Takahashi's artwork is born of a rigorous process of observation and revision. The artist works meticulously on his pieces, starting by drawing many similar rough sketches, and then letting them sit for a time so that he can stand back and contemplate them as if they were real landscapes viewed through a window.
However, Takahashi's finished works show little more than a glimpse of the exhaustive character of his creative process. Not even a hint of his tireless modus operandi of adjusting and re-adjusting remains. Rather, the viewer is left with no doubt in their mind that the soft focus and liberal placement of forms on his canvases was divined right from the start.

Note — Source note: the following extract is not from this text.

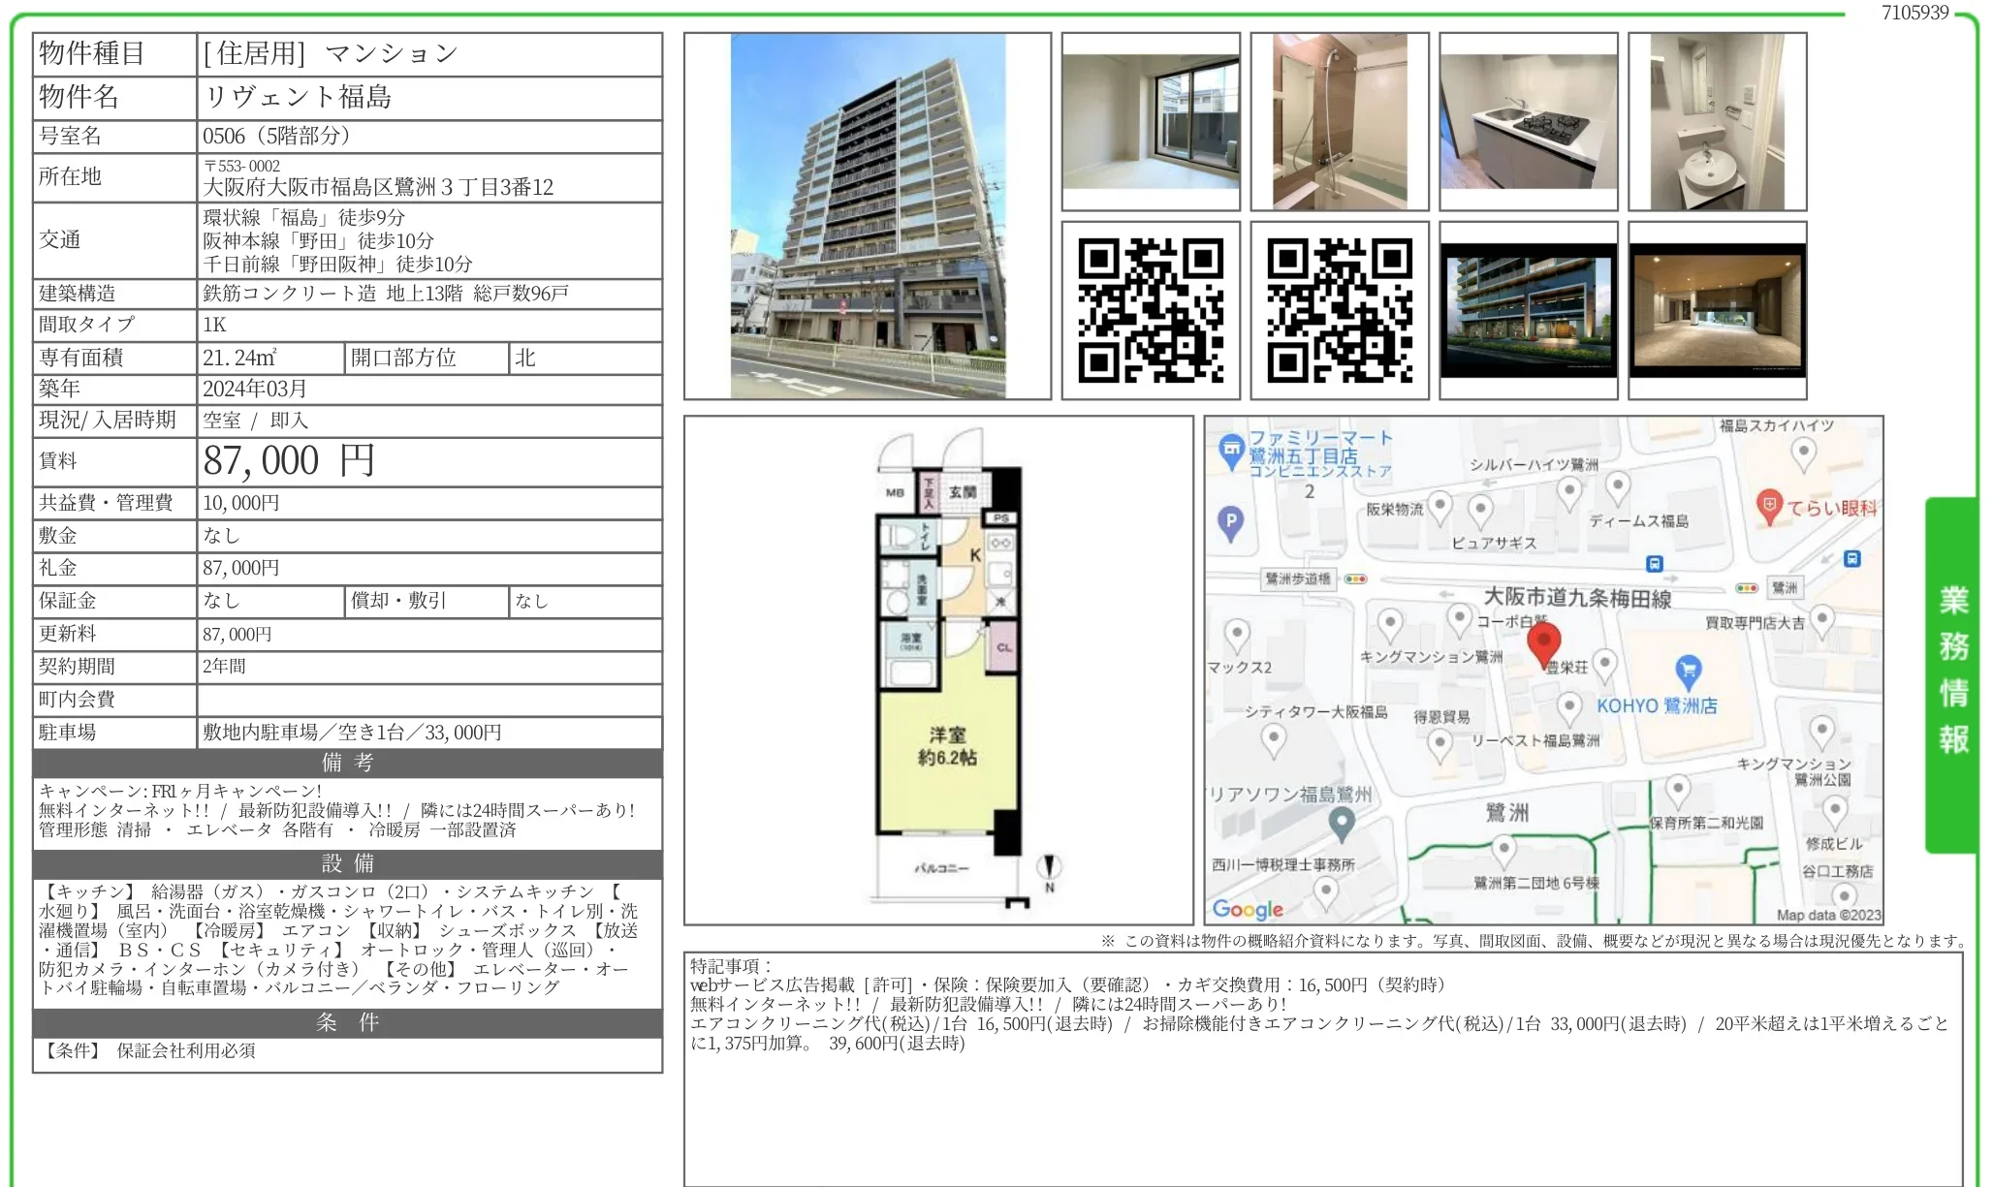
Task: Click the 福島スカイハイツ map pin
Action: pyautogui.click(x=1803, y=452)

Takahashi has earned many fans over the years with his dexterous and impulsive line drawings, but has since expanded this impulsive nature into a laborious process of observation and modification, which continues to marvel viewers today with the rich and languid fruits of his labor.
Citation from the book, BASE Gallery made in 2007. The TEXT is by Mr. Takahashi himself:
"Starting in about 1990 my works began taking more time to complete. Even though I really want to finish them quickly things just seem to take more time. I want the work to be light and effortless, but also rich in character.
About 90% of the work is completed right at the beginning, but it`s that final 10% that takes several months. Even when I think a work is finished, when I look at it the next morning something just doesn`t seem right. I take a longer look at the work all over, and all of a sudden it clicks and I figure out where the flaw lies I think if I fix that then the work will be done. I pick up my brush, spend the day fixing the problem and then go back to sleep, but the next morning something still seems wrong.
When I look back on these years I have to give myself a pat on the back, but I also can`t help thinking to myself that I have been doing the dame thing repeatedly all the while."